**Text and item location entries**
-- BEGIN --

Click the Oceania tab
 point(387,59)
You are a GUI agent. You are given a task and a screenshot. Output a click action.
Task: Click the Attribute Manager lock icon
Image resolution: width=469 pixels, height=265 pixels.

-- END --

**What the task requires**
Reproduce every one of the entries above line for line, with no changes to their wording.

**Output of the task**
Click the Oceania tab
 point(387,59)
You are a GUI agent. You are given a task and a screenshot. Output a click action.
Task: Click the Attribute Manager lock icon
Image resolution: width=469 pixels, height=265 pixels.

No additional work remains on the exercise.